Friedrich Petzel Gallery is pleased to present the third solo exhibition in New York by the German artist Dirk Skreber. The show will consist of Skreber's new "pluck" paintings and two life-size sculptures of crashed cars.

Dirk Skreber's paintings and sculptures have consistently mined the catastrophic- either in its immediate aftermath (a flood, a burned-out camper), its sudden surge (car wheels and parts in mid-air) or its potentiality (aerial views of nuclear power plants in Iran). The transformative aspect of energy in its abrupt, violent release and subsequent unpredictable result has been a fascination for the artist and a fundamental, underlying and unifying motif in his work.

Dirk Skreber's new paintings continue the artist's interest in comic book action heroes, originally begun in 2002. Skreber's images are pulled from various sources including the internet and depict a dark fascination with the over-sexulized, physically over-imbued aspects of that genre of comic character. Unlike the graphic quality of a Pop painting, Skreber's works obscure the immediate recognition of the image. Each "pluck painting" uses a reductive foam and tape method to achieve an optical gradation. The cartoon images manifest out of the plucked strips of stripes with the muted legibility.
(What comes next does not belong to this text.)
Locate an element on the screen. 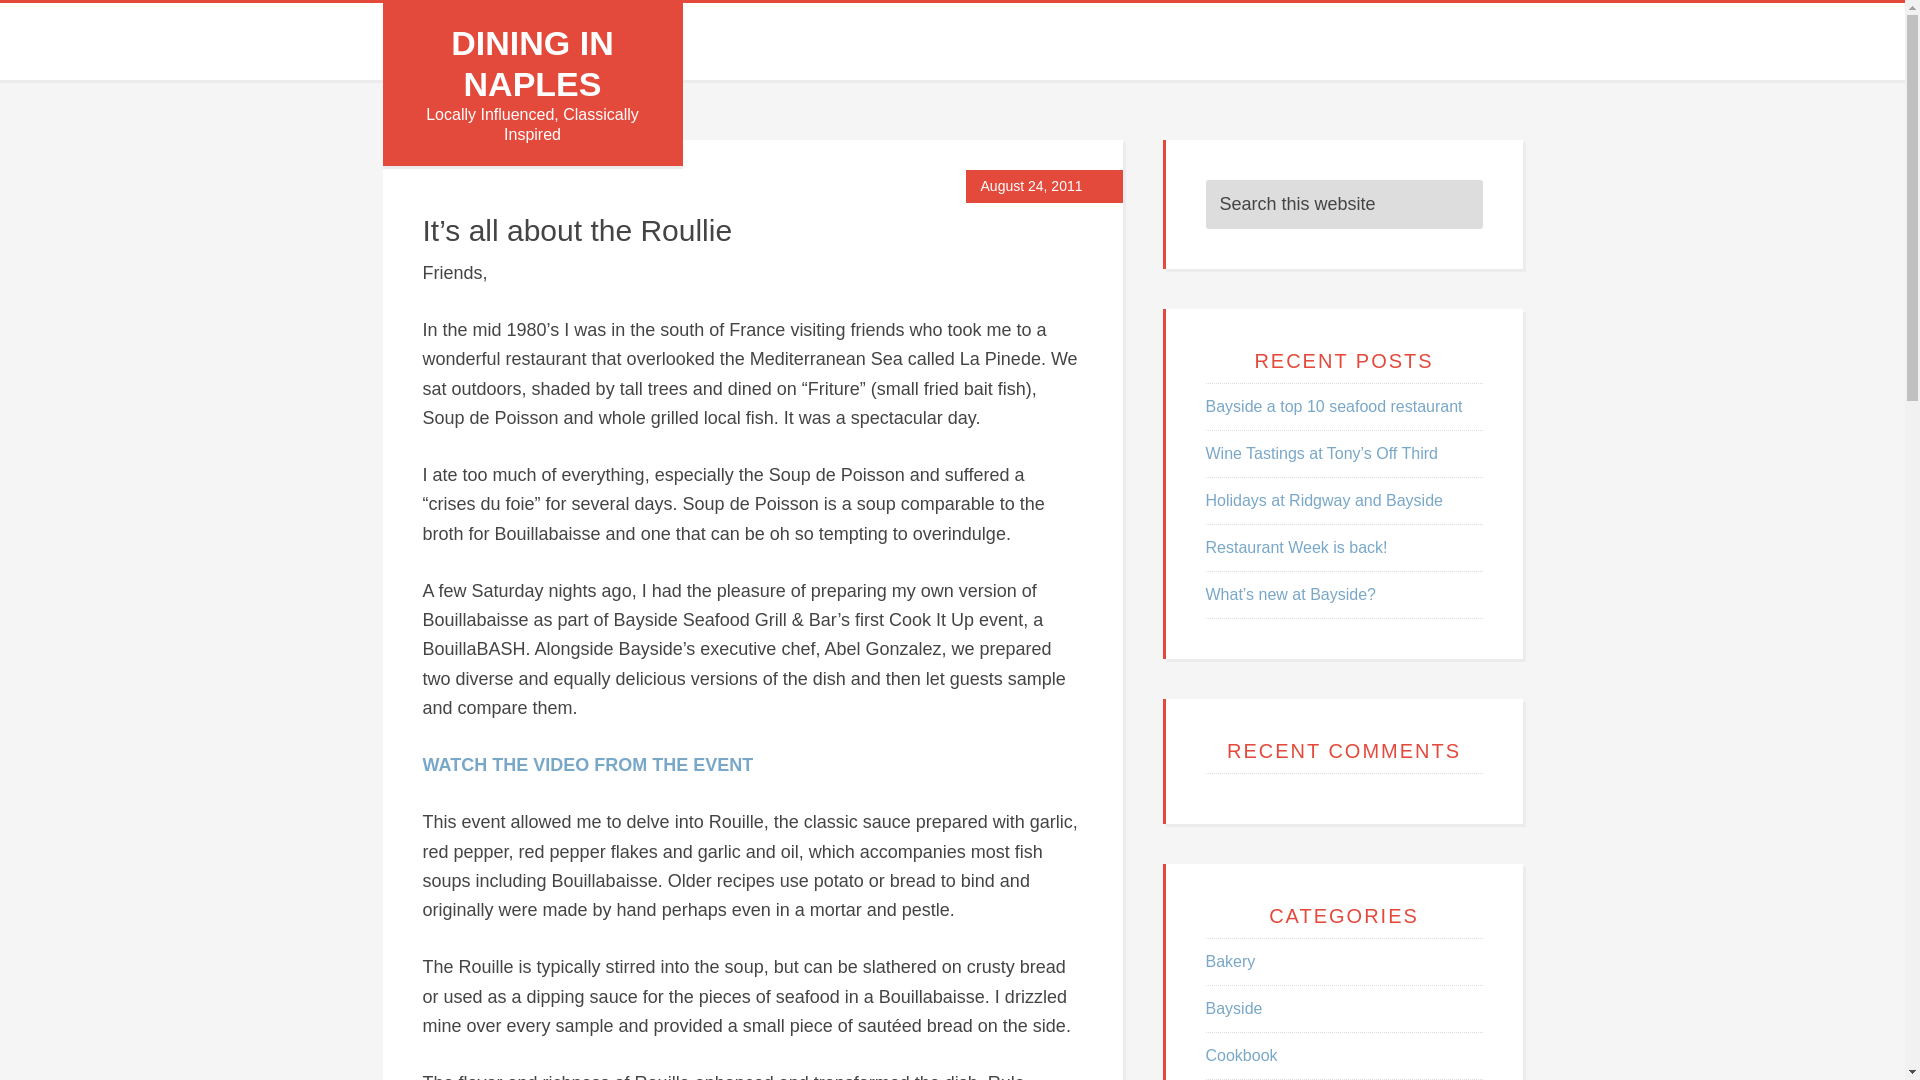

In addition to new paintings, two life-sized sculptures of crashed cars fill the main space of the gallery. Each vehicle has been violently wrapped around a pole, as though these two warped metal beasts, speeding headlong at many miles per hour, have suddenly found themselves curtailed- stubbornly embracing the very obstacle that stopped it. Like the artist's paintings of catastrophes, these sculptures beg ambivalence. Are we to be fascinated or repulsed? Horrified or excited? Further, upon closer inspection, the viewer finds the crashed cars highly polished and clean. No traces of the messy event remain but for the once-sleek, now mangled machines themselves. We are no longer craning our necks to see the accident we're passing, to catch a glimpse of the unsightly wreckage, to have us told by the authorities to "move along." Dirk Skreber brings the wreck to us and demands that we look at the familiar up-ended transformed to the frozen grotesque.

Dirk Skreber (born 1961, Lübeck, Germany) has had solo exhibitions at the Staatliche Kunsthalle Baden-Baden, the Museum Franz Gertsch, Burgdorf, the Frans Halsmuseum, Haarlem and the Aspen Art Museum. He lives and works in New York.